Mark Twain’s “Life On the Mississippi” (book excerpt)

Sometimes a little Samuel L. Clemens (aka, Mark Twain) is in order…

How solemn and beautiful is the thought that the earliest pioneer of civilization, the van-leader of civilization, is never the steamboat, never the railroad, never the newspaper, never the Sabbath-school, never the missionary — but always whiskey! Such is the case. Look history over; you will see. The missionary comes after the whiskey — I mean he arrives after the whiskey has arrived; next comes the poor immigrant, with ax and hoe and rifle; next, the trader; next, the miscellaneous rush; next, the gambler, the desperado, the highwayman, and all their kindred in sin of both sexes; and next, the smart chap who has bought up an old grant that covers all the land; this brings the lawyer tribe; the vigilance committee brings the undertaker.
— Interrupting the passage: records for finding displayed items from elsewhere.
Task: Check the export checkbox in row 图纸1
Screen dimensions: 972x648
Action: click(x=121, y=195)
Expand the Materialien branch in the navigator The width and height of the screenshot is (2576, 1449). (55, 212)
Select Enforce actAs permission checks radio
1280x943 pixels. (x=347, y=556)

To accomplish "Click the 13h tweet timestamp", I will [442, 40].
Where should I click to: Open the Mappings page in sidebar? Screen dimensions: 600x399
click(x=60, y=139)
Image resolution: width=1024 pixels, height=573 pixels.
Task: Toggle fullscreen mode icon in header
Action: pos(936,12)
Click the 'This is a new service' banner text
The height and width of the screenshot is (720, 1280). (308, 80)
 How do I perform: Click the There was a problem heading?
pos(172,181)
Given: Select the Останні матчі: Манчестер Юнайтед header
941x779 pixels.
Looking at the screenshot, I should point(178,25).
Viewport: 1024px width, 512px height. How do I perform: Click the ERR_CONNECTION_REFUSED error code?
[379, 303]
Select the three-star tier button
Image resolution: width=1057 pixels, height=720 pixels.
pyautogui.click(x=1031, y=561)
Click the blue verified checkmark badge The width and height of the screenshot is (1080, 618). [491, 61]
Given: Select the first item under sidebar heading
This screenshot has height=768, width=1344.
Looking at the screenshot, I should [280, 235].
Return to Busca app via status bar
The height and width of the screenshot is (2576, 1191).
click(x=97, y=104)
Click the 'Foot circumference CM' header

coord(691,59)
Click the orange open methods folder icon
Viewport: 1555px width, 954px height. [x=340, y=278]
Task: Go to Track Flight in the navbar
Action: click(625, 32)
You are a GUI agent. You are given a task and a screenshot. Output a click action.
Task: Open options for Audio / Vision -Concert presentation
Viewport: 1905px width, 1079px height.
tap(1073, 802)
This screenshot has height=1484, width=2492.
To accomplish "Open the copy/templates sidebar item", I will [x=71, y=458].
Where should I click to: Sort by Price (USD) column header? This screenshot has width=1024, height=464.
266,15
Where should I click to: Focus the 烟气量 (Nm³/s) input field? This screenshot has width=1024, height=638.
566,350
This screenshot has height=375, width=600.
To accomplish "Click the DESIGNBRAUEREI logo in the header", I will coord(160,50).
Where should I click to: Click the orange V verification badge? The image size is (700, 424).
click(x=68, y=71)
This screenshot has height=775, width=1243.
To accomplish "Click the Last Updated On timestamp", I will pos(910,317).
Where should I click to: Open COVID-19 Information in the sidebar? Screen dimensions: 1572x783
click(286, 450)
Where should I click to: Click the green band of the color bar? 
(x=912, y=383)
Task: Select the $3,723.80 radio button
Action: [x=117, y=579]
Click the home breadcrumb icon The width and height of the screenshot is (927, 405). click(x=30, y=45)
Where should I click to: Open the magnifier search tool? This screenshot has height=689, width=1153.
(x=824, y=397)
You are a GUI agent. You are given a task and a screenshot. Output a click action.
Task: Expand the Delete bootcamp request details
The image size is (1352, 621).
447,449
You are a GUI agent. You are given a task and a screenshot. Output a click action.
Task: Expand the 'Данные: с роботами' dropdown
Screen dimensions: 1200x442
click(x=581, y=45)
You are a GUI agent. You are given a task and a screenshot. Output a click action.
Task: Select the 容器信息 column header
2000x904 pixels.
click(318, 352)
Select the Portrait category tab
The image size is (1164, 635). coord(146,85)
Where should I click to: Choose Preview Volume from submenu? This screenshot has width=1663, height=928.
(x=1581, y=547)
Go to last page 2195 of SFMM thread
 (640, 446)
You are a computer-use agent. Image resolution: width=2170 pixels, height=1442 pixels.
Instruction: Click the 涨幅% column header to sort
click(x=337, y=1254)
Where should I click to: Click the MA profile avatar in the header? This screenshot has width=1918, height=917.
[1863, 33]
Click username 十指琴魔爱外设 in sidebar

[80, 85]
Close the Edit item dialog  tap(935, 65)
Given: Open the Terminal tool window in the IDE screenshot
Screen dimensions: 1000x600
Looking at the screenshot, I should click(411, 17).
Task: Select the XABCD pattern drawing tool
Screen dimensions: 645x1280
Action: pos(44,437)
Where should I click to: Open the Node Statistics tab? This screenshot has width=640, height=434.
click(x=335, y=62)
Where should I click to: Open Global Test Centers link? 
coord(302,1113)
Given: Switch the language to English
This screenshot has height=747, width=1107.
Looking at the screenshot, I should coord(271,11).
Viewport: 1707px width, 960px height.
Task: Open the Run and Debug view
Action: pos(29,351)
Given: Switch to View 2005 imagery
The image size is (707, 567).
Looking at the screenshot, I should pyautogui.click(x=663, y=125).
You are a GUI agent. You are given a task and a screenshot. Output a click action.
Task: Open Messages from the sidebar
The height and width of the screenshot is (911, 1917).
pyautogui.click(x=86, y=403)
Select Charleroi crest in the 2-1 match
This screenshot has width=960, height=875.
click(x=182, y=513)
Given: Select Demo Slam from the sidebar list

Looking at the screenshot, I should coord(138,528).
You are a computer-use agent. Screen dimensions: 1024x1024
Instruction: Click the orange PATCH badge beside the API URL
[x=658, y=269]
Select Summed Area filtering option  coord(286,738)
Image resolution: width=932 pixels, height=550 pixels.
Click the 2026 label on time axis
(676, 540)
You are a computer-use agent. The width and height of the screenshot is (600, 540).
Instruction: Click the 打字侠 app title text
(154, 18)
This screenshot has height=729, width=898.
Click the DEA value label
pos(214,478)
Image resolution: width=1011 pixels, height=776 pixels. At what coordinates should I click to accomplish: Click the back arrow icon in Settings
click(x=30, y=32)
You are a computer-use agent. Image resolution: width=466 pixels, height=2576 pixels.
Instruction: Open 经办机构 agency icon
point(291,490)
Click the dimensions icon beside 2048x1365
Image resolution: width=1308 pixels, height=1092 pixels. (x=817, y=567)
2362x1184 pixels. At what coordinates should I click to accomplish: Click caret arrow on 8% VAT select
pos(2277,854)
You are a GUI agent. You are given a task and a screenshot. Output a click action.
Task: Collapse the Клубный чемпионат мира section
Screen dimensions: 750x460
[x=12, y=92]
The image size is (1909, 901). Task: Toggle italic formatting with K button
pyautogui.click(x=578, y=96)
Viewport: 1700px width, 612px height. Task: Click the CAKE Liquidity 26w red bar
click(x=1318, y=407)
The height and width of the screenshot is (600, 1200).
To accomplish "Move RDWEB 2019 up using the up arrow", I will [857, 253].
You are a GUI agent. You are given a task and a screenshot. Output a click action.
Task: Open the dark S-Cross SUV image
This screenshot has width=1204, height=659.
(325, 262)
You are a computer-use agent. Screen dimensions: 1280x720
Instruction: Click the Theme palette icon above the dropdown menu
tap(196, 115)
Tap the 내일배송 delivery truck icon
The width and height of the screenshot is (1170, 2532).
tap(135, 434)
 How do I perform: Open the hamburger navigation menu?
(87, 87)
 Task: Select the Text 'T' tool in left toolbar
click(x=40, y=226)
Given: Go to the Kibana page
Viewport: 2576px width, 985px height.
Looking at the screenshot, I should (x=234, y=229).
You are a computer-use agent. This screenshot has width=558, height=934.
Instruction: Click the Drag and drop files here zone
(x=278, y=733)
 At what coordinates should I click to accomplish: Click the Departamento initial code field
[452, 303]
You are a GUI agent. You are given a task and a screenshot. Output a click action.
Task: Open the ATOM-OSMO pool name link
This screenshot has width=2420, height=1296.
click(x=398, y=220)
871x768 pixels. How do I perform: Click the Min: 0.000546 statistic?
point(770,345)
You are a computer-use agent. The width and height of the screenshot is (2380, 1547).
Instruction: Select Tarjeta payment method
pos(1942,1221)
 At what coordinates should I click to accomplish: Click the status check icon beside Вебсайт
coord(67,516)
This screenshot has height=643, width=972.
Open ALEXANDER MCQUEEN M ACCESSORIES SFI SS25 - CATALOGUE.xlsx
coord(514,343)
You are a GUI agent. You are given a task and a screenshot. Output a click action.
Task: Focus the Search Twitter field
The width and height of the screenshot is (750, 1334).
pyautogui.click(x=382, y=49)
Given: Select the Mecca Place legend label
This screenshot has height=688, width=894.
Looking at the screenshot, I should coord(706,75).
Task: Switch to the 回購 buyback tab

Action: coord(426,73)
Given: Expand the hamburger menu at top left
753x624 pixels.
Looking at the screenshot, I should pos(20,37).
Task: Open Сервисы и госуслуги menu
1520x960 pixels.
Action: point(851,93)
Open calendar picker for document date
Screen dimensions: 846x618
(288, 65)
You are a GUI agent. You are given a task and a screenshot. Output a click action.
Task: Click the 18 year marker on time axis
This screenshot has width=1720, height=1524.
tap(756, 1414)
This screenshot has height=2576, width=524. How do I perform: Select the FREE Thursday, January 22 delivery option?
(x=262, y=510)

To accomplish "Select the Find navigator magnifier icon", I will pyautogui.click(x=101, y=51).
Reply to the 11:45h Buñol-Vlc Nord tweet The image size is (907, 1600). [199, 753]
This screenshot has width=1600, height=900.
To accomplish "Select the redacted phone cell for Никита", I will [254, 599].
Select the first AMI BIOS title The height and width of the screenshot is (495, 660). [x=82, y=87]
All these interests bring the newspaper; the newspaper starts up politics and a railroad; all hands turn to and build a church and a jail — and behold! civilization is established forever in the land. But whiskey, you see, was the van-leader in this beneficent work. It always is. It was like a foreigner — and excusable in a foreigner — to be ignorant of this great truth, and wander off into astronomy to borrow a symbol. But if he had been conversant with the facts, he would have said: Westward the Jug of Empire takes its way.